On the uppermost level, a TV monitor plays a documentary short on her creative process. This includes a demonstration of how she trims certain brushes in a gap-toothed fashion, using them to elicit multi-lined “stream-like movements” to depict flowing brooks between the trees. The surfaces on which she paints range from paper to TerraSkin, made of bonded ground stones that yield a glass-like surface.

“I spent four years painting only on TerraSkin. But since it comes in a format only 40 inches high and I was itching to go big again, I’ve just returned to canvas, as well,” says Scott, whose largest work in this latest collection measures 12 feet across.

The huge size of some of the paintings and the lack of a horizon line further immerses the viewer into the forest.

Scott has also subtly reintroduced figures after solely focusing on landscapes for the last while. Women and girls, lost in their own thoughts, are so at home within Mother Nature that they blend into the foliage. However, some of the small-scale figures are cutouts, literally glued into the composition as a fleeting human presence. Symbolically, they may fall away as the years unroll, whereas the eternity of the forest quietly continues to breathe.

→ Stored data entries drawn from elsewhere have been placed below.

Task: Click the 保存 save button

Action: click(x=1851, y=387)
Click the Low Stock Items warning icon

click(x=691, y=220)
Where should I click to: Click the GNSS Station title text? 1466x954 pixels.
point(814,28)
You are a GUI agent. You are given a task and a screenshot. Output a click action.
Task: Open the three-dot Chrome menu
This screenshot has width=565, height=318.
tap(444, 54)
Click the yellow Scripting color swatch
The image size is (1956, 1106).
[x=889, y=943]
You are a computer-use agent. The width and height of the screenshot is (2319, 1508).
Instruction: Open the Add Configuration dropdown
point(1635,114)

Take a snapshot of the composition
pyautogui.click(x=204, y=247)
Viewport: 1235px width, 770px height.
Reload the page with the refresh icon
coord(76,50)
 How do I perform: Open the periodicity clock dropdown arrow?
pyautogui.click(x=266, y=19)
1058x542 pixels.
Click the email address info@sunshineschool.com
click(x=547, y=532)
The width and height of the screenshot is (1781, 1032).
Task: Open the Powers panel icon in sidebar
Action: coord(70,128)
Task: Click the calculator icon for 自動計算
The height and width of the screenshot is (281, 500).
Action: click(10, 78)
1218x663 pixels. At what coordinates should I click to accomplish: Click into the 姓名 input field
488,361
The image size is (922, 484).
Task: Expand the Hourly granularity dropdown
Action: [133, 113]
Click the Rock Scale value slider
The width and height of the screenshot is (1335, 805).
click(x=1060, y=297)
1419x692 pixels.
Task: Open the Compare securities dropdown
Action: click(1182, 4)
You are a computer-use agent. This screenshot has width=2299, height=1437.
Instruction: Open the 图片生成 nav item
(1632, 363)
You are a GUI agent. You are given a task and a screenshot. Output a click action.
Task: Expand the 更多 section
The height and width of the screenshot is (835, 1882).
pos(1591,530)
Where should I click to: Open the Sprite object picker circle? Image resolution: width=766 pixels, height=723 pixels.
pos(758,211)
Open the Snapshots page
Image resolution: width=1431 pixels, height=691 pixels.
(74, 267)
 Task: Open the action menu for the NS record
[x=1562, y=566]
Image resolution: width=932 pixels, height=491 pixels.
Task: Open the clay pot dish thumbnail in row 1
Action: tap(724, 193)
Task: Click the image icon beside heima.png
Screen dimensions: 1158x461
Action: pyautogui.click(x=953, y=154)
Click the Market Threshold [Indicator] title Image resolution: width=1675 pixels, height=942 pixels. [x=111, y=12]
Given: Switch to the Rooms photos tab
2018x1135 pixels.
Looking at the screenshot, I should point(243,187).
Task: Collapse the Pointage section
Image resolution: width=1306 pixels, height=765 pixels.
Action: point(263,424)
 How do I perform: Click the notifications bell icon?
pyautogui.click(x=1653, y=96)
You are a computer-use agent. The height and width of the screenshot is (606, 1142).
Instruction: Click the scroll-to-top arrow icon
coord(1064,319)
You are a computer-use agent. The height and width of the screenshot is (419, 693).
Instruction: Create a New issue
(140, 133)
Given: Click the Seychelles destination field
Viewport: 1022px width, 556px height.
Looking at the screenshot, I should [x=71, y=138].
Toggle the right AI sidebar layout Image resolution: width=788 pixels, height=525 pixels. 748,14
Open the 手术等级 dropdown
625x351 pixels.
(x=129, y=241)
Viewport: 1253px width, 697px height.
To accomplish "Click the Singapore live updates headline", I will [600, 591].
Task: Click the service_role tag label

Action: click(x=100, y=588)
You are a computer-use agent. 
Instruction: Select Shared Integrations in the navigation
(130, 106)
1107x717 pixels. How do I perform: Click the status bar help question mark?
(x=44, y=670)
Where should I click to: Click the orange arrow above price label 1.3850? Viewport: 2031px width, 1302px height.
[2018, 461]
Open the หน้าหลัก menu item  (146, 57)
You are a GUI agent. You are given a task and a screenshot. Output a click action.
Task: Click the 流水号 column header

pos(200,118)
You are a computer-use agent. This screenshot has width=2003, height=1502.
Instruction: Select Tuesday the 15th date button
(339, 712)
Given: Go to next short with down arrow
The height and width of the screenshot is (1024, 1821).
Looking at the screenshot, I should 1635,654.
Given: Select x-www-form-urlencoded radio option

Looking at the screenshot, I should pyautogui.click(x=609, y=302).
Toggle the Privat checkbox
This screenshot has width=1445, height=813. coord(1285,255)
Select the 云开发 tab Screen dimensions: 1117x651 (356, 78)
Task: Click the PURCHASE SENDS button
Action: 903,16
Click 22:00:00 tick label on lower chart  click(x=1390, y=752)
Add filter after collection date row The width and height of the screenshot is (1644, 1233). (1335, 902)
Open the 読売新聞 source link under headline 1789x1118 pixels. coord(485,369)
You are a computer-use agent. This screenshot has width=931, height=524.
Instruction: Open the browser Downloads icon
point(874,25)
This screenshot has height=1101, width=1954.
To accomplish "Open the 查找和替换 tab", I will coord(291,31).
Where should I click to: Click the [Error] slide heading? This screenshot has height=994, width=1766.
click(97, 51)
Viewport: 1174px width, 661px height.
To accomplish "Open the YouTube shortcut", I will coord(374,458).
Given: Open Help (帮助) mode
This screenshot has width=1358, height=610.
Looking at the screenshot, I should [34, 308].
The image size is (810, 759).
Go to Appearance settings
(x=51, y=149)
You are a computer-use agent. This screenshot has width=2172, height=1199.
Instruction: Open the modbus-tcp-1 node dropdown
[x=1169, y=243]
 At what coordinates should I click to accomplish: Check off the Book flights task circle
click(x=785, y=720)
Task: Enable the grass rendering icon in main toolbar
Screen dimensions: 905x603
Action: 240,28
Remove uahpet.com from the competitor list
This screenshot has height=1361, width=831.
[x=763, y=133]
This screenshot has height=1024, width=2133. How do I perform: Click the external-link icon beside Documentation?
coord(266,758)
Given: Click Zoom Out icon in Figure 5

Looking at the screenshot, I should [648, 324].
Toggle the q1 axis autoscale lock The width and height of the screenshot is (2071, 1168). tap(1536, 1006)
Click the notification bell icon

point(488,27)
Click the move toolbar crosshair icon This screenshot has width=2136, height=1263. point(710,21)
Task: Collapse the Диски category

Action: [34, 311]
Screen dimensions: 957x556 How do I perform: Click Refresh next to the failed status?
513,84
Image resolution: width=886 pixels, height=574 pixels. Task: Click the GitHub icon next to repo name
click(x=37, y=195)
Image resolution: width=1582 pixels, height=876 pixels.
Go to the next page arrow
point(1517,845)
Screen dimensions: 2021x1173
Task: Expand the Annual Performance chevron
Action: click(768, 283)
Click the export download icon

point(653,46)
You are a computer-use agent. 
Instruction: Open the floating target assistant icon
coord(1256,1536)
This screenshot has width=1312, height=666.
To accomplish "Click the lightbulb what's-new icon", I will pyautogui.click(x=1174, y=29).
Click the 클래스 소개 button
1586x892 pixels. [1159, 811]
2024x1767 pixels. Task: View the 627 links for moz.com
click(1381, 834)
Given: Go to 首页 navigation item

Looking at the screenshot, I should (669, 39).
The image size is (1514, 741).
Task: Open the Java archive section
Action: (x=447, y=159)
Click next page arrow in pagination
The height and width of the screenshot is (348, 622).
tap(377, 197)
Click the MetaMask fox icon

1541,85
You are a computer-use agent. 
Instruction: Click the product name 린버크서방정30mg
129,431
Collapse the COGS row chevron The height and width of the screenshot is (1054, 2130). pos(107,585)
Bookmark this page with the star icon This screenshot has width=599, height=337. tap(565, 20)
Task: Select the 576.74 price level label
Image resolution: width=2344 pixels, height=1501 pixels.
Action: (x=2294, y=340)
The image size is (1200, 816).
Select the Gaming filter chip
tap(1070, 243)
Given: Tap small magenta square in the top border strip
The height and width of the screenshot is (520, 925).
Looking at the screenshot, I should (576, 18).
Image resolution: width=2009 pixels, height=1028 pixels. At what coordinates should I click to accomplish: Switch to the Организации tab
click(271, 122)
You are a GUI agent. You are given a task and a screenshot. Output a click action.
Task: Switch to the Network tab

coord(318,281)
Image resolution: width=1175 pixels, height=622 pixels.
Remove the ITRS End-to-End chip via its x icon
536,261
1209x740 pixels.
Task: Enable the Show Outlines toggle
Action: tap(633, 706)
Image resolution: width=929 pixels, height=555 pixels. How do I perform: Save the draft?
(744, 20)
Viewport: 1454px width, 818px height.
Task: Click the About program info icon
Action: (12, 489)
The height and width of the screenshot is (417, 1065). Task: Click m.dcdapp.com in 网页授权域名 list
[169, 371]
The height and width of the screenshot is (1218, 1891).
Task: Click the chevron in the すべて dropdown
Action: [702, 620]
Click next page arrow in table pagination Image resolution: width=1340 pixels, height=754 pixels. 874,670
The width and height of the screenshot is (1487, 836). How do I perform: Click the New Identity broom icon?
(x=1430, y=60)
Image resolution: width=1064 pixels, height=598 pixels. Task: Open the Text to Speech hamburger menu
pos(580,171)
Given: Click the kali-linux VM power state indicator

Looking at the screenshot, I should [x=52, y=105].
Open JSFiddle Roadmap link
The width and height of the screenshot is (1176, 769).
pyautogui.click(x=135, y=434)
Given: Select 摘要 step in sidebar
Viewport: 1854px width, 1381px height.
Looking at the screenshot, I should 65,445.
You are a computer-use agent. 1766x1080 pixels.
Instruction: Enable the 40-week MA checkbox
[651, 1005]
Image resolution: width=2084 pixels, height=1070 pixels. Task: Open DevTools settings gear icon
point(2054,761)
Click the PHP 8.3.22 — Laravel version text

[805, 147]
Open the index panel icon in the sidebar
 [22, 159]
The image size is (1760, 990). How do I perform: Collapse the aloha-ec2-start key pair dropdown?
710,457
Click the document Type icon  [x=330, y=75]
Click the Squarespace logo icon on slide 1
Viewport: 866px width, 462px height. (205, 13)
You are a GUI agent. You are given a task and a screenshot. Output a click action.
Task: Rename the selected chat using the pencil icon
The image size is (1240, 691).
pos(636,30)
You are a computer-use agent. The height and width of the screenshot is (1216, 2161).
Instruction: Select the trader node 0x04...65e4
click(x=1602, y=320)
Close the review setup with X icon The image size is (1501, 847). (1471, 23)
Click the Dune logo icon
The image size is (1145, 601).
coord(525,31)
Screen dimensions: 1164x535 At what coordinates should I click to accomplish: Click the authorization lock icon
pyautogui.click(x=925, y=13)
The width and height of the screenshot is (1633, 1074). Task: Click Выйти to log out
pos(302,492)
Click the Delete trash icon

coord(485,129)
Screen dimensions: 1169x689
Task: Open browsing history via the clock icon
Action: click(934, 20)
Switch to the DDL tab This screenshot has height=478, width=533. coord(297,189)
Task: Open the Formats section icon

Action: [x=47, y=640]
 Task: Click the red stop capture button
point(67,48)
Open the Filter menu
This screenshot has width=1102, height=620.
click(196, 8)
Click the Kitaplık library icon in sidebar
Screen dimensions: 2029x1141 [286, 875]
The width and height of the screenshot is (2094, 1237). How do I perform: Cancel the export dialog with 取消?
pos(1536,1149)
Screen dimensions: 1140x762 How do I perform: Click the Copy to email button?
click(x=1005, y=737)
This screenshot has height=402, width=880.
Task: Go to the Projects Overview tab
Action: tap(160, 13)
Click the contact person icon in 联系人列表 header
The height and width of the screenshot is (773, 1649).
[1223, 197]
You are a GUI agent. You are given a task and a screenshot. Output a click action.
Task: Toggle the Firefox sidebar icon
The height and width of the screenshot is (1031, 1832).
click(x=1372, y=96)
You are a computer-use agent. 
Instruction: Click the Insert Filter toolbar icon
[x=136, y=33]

The artist captures the feeling of the woods as a regenerative force, with its layers of fallen trees and leaf compost accumulating season after season.

She also sees one of her works, The World is Round, as an allegory for life’s decisions, asking, “Do you take the forest path that goes to the right or the one that goes left? The question is, ‘Will these paths, in fact, join?’”

A number of the paintings are a first for the artist, who is known as a wonderful colourist, in that they are in white and black or Payne’s grey. “I listened to an interview with a filmmaker, and he was talking about black-and-white film versus colour film. His point was that black and white becomes more about memory. Maybe that’s true with these paintings,” says Scott, who has been traipsing the woods since childhood.

Her handling of white areas parallels the Asian approach, which she calls “open and spatial.” Scott picked up this influence when accompanying her husband, a film production designer, on business trips to China and Japan. Some oblong formats, reminiscent of Asian scroll painting, is another takeaway from her travels.

Nevertheless, the works are quintessentially Canadian in their connection to the land and as an ode to the season. Says Scott, “I think we’re all happy not to look at winter.”

An overview of her oeuvre can be seen on Scott’s website. The artist will also be present at the Beaux-arts des Amériques gallery from noon to 6 p.m. on July 8.